Copy out the items word for word, starting from the line containing "Click the text REFER TO ILLUST NO. 2 OF 4" and ending with the line containing "Select the Apr", both included.

╭─ Working data

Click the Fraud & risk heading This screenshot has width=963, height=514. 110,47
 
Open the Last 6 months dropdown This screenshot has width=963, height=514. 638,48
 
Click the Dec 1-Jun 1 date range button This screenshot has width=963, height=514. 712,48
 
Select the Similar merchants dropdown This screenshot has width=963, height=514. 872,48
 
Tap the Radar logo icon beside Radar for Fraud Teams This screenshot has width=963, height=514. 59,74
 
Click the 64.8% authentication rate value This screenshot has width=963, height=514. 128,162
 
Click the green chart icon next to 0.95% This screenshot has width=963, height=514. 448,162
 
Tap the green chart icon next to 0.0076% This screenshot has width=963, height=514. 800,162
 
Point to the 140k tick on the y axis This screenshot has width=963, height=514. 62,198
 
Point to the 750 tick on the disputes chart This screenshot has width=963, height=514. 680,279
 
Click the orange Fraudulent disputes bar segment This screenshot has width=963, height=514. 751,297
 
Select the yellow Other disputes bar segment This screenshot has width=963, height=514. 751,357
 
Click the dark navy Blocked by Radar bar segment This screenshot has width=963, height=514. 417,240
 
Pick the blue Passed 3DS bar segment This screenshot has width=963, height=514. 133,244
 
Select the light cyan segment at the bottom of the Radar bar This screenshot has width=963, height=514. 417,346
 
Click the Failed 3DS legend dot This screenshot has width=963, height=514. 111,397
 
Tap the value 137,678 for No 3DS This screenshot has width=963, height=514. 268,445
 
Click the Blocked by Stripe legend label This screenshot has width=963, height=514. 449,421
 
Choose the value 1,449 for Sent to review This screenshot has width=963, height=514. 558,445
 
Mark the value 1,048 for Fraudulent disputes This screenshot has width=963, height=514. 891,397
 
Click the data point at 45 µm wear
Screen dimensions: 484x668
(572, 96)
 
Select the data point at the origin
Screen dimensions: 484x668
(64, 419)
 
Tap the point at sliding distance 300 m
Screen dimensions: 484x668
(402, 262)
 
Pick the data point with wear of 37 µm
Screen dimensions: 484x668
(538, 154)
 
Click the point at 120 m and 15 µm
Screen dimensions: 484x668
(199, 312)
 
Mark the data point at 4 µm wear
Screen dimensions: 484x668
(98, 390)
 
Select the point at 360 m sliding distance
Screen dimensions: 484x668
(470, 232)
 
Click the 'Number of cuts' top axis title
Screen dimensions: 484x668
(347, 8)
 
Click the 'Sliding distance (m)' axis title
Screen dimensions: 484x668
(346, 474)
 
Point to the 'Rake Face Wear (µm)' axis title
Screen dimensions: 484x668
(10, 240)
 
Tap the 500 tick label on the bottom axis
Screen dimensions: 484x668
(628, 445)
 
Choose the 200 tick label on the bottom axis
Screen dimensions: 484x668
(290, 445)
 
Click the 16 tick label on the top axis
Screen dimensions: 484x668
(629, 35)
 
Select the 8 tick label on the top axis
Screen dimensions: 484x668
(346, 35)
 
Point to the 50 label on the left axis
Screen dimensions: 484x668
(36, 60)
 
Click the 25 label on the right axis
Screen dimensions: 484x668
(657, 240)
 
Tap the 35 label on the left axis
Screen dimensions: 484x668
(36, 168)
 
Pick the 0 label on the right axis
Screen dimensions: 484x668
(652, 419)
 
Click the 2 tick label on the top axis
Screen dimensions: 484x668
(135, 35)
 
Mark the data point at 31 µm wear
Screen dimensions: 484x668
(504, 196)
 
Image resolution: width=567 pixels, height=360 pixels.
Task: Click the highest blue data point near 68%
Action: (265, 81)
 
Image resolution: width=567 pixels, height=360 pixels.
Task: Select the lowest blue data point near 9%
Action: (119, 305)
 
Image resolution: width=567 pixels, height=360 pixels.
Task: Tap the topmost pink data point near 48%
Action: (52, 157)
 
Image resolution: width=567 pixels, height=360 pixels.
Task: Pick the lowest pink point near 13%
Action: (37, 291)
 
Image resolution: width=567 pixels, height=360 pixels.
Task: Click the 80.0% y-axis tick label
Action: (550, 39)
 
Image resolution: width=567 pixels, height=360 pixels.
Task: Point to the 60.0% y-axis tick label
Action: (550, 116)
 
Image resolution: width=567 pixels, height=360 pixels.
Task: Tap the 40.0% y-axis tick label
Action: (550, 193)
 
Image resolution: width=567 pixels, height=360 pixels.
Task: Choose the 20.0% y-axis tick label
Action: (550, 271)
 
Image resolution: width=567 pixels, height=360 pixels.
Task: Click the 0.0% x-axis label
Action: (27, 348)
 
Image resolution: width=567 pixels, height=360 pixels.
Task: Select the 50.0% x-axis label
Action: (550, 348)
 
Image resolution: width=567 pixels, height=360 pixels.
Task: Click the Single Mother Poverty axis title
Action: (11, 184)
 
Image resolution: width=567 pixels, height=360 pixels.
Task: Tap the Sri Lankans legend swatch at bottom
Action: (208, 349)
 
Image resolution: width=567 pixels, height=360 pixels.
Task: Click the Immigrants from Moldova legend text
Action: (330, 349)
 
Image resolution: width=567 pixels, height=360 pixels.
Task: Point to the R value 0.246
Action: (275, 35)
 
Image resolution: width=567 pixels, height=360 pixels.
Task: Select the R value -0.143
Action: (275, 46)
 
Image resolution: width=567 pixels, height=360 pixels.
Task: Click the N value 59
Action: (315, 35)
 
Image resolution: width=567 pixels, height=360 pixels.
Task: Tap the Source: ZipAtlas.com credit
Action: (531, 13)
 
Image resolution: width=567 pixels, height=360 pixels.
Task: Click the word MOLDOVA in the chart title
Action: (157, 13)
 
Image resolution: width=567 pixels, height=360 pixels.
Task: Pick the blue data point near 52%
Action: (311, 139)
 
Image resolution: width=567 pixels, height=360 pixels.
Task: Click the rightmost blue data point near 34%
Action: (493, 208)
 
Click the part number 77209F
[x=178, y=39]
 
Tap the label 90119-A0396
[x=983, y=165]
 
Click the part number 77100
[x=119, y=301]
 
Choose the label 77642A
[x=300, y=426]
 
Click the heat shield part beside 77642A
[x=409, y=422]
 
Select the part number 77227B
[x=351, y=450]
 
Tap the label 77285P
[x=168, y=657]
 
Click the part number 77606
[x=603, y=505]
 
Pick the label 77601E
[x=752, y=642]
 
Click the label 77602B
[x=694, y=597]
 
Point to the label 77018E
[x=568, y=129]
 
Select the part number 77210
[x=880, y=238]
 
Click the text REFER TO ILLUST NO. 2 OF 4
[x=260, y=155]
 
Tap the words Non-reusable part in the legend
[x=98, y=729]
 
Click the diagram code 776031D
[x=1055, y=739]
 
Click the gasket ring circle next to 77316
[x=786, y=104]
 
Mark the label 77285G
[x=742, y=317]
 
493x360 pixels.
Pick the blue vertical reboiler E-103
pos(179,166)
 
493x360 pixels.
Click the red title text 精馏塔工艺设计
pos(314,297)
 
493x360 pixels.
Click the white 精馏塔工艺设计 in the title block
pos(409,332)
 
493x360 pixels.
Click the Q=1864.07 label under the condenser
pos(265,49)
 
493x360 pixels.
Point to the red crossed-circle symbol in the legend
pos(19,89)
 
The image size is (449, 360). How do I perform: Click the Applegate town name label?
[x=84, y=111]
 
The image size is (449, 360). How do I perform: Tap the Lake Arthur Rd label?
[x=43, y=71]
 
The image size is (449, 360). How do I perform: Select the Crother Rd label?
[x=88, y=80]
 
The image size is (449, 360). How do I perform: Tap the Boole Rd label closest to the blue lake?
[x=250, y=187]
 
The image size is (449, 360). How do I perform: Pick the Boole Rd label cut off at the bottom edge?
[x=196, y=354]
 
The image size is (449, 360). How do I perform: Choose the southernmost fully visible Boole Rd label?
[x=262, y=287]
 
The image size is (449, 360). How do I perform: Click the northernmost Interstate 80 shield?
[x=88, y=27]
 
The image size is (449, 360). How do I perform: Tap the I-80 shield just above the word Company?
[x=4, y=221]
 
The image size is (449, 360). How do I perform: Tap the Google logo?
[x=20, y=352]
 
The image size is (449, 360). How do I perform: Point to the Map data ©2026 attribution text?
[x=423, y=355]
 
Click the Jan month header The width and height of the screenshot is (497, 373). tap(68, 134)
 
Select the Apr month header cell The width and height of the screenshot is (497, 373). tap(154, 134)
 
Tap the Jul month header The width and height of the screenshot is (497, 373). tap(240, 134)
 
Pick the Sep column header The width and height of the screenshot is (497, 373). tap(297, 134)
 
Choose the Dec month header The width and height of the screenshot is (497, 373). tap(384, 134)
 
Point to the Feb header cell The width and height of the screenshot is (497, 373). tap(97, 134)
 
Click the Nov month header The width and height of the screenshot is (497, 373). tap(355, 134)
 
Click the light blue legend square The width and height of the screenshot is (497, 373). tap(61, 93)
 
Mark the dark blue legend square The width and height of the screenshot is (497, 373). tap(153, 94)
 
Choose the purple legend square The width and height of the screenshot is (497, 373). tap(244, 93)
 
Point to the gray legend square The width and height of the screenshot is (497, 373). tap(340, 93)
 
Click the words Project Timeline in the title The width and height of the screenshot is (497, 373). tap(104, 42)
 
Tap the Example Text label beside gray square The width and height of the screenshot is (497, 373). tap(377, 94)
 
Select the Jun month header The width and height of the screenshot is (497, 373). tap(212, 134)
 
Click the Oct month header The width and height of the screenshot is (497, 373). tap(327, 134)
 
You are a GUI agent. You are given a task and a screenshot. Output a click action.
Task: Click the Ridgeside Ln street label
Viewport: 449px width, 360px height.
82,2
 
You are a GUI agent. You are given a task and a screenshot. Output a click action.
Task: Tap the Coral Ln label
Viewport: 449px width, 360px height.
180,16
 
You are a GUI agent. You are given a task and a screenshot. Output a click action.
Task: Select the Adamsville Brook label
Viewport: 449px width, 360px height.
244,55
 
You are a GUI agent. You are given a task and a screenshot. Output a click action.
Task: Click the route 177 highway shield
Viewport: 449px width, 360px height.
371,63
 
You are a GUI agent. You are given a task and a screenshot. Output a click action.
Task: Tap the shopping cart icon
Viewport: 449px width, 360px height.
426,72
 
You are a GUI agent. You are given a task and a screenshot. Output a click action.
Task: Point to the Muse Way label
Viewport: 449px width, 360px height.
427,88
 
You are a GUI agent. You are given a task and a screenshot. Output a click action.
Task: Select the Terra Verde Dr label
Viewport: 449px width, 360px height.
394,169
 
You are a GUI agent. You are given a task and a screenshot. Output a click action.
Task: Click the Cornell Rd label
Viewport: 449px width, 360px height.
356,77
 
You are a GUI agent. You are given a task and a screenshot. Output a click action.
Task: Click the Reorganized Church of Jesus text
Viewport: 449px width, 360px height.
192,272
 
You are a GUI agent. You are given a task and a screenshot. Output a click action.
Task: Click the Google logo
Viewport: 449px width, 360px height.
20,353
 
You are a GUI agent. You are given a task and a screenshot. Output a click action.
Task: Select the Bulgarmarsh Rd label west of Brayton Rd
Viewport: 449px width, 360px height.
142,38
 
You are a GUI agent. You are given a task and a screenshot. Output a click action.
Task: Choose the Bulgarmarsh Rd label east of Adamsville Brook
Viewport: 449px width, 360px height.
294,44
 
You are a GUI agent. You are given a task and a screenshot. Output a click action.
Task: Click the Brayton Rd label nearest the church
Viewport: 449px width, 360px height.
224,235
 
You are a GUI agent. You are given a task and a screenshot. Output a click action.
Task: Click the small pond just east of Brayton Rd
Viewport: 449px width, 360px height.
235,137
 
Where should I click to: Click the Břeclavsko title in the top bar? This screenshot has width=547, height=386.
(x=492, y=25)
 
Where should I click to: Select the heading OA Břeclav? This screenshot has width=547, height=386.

╰─

■ Expected output:
Click the text REFER TO ILLUST NO. 2 OF 4
[x=260, y=155]
 
Tap the words Non-reusable part in the legend
[x=98, y=729]
 
Click the diagram code 776031D
[x=1055, y=739]
 
Click the gasket ring circle next to 77316
[x=786, y=104]
 
Mark the label 77285G
[x=742, y=317]
 
493x360 pixels.
Pick the blue vertical reboiler E-103
pos(179,166)
 
493x360 pixels.
Click the red title text 精馏塔工艺设计
pos(314,297)
 
493x360 pixels.
Click the white 精馏塔工艺设计 in the title block
pos(409,332)
 
493x360 pixels.
Click the Q=1864.07 label under the condenser
pos(265,49)
 
493x360 pixels.
Point to the red crossed-circle symbol in the legend
pos(19,89)
 
The image size is (449, 360). How do I perform: Click the Applegate town name label?
[x=84, y=111]
 
The image size is (449, 360). How do I perform: Tap the Lake Arthur Rd label?
[x=43, y=71]
 
The image size is (449, 360). How do I perform: Select the Crother Rd label?
[x=88, y=80]
 
The image size is (449, 360). How do I perform: Tap the Boole Rd label closest to the blue lake?
[x=250, y=187]
 
The image size is (449, 360). How do I perform: Pick the Boole Rd label cut off at the bottom edge?
[x=196, y=354]
 
The image size is (449, 360). How do I perform: Choose the southernmost fully visible Boole Rd label?
[x=262, y=287]
 
The image size is (449, 360). How do I perform: Click the northernmost Interstate 80 shield?
[x=88, y=27]
 
The image size is (449, 360). How do I perform: Tap the I-80 shield just above the word Company?
[x=4, y=221]
 
The image size is (449, 360). How do I perform: Tap the Google logo?
[x=20, y=352]
 
The image size is (449, 360). How do I perform: Point to the Map data ©2026 attribution text?
[x=423, y=355]
 
Click the Jan month header The width and height of the screenshot is (497, 373). tap(68, 134)
 
Select the Apr month header cell The width and height of the screenshot is (497, 373). tap(154, 134)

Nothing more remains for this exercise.